--- Try it ---
Output range, inclusive: from the line containing "Click the 金山PDF" to the line containing "You are a computer-use agent. Screen". Restate those lines from the data below word for word and only those.

--- Records shown ---

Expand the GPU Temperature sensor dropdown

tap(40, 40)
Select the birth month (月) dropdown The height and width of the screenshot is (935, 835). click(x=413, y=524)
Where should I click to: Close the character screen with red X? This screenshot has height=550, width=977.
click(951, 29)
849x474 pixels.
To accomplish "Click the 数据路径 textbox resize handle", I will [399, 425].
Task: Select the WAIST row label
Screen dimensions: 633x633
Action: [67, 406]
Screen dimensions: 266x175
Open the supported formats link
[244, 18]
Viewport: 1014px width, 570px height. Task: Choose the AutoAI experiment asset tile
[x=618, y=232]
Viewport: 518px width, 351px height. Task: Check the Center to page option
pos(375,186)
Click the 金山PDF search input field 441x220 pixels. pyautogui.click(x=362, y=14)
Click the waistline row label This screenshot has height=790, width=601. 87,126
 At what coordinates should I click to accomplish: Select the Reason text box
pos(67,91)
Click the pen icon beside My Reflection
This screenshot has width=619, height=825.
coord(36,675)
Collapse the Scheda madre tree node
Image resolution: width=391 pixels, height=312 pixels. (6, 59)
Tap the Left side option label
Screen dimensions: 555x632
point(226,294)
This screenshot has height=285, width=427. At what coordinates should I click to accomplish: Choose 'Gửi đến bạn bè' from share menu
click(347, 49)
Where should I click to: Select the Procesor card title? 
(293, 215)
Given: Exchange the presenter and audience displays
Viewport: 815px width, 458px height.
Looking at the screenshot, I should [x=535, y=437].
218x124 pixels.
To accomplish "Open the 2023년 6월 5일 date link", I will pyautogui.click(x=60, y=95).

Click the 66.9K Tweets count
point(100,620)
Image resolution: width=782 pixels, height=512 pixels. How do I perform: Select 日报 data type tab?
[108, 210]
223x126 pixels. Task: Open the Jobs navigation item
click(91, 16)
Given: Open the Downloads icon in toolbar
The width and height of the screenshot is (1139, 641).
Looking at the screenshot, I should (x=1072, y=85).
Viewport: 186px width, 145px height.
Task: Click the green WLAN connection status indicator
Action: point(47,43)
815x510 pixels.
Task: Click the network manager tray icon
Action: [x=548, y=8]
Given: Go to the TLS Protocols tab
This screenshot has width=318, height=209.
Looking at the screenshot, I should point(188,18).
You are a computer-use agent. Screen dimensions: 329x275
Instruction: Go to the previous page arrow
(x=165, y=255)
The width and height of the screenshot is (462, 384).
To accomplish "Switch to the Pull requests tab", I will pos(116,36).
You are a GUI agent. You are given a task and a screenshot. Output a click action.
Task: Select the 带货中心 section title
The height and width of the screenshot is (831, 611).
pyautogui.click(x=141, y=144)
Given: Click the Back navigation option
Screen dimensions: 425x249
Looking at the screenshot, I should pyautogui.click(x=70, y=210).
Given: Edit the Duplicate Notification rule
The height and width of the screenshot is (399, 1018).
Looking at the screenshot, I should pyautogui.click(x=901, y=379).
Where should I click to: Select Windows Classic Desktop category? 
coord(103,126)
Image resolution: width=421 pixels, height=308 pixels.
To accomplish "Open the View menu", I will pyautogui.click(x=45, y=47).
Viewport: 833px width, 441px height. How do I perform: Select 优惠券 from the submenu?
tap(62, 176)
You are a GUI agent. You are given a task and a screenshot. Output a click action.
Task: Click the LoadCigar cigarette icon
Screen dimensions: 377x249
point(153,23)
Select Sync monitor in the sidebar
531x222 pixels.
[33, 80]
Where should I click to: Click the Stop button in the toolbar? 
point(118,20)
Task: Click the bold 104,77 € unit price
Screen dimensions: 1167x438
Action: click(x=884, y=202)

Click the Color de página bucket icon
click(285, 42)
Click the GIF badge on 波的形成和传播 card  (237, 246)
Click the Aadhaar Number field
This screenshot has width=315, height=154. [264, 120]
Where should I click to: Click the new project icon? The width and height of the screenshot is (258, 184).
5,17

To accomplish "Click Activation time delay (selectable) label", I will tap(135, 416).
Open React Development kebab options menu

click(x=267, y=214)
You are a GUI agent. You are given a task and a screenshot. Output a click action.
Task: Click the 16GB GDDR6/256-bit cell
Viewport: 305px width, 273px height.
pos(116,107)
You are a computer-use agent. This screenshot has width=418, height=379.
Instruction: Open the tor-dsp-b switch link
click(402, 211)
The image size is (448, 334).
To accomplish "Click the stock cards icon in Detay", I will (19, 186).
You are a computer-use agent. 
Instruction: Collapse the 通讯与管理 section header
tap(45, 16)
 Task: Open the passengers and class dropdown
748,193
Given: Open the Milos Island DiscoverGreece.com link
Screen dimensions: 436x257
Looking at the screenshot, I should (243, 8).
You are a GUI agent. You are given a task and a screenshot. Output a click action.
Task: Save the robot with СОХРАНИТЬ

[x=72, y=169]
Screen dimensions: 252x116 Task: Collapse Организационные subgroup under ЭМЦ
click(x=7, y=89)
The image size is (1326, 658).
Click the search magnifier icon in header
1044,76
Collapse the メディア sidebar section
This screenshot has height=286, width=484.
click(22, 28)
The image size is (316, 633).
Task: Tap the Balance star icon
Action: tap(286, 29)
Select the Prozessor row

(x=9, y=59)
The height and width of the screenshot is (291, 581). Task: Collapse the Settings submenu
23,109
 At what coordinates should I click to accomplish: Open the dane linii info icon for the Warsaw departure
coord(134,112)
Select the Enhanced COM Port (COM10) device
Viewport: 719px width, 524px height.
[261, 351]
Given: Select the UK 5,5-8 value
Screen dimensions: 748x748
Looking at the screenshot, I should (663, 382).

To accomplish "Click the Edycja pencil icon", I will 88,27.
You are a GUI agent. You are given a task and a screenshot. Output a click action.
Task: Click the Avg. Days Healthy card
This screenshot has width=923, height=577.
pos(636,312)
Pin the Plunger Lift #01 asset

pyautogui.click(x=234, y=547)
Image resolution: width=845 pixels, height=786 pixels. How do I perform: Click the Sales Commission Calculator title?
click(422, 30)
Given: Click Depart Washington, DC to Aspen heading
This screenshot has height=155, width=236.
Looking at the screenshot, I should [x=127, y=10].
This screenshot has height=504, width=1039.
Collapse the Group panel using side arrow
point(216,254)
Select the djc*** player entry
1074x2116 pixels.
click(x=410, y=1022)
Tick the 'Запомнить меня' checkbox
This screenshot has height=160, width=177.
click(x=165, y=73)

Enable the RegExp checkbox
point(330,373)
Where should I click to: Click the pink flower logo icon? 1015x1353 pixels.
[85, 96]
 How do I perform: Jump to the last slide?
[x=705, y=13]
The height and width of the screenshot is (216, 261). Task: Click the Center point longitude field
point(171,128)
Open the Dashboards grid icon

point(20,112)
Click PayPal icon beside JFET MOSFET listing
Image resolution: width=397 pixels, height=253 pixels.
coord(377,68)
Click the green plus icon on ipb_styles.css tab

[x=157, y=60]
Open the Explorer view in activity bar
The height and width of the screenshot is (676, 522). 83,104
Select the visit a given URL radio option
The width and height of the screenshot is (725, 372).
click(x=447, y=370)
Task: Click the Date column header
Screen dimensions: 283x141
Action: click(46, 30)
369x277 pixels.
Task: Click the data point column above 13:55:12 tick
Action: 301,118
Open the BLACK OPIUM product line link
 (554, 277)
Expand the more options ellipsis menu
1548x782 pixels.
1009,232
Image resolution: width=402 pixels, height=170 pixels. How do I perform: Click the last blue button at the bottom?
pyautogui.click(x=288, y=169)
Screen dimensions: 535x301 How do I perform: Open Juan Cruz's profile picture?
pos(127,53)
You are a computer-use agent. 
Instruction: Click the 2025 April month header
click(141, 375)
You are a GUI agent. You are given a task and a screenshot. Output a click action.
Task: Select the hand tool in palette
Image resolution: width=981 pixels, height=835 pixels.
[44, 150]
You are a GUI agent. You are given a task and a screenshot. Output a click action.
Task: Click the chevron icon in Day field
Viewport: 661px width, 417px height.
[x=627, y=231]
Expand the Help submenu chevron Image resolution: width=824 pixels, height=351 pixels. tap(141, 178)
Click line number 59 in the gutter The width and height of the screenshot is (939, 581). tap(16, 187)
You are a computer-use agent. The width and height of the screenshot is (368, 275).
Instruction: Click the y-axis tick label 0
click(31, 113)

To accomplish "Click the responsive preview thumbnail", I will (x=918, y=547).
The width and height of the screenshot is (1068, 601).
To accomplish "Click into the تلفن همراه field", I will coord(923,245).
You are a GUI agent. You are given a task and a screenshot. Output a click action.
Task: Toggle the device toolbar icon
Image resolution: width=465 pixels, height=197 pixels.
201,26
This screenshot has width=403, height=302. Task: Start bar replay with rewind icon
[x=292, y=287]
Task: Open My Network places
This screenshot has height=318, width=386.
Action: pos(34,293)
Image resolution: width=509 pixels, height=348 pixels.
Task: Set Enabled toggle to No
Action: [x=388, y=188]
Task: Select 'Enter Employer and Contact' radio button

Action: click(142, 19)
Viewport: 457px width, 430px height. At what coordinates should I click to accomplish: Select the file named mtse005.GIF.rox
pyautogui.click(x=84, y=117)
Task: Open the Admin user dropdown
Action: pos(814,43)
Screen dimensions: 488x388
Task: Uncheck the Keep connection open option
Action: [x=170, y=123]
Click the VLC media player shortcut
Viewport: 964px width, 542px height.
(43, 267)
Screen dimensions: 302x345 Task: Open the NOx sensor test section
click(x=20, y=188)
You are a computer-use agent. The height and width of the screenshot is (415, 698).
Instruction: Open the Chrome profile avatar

--- Solution ---
Click the 金山PDF search input field 441x220 pixels. pyautogui.click(x=362, y=14)
Click the waistline row label This screenshot has height=790, width=601. 87,126
 At what coordinates should I click to accomplish: Select the Reason text box
pos(67,91)
Click the pen icon beside My Reflection
This screenshot has width=619, height=825.
coord(36,675)
Collapse the Scheda madre tree node
Image resolution: width=391 pixels, height=312 pixels. (6, 59)
Tap the Left side option label
Screen dimensions: 555x632
point(226,294)
This screenshot has height=285, width=427. At what coordinates should I click to accomplish: Choose 'Gửi đến bạn bè' from share menu
click(347, 49)
Where should I click to: Select the Procesor card title? 
(293, 215)
Given: Exchange the presenter and audience displays
Viewport: 815px width, 458px height.
Looking at the screenshot, I should [x=535, y=437].
218x124 pixels.
To accomplish "Open the 2023년 6월 5일 date link", I will pyautogui.click(x=60, y=95).

Click the 66.9K Tweets count
point(100,620)
Image resolution: width=782 pixels, height=512 pixels. How do I perform: Select 日报 data type tab?
[108, 210]
223x126 pixels. Task: Open the Jobs navigation item
click(91, 16)
Given: Open the Downloads icon in toolbar
The width and height of the screenshot is (1139, 641).
Looking at the screenshot, I should (x=1072, y=85).
Viewport: 186px width, 145px height.
Task: Click the green WLAN connection status indicator
Action: point(47,43)
815x510 pixels.
Task: Click the network manager tray icon
Action: [x=548, y=8]
Given: Go to the TLS Protocols tab
This screenshot has width=318, height=209.
Looking at the screenshot, I should point(188,18).
You are a computer-use agent. Screen dimensions: 329x275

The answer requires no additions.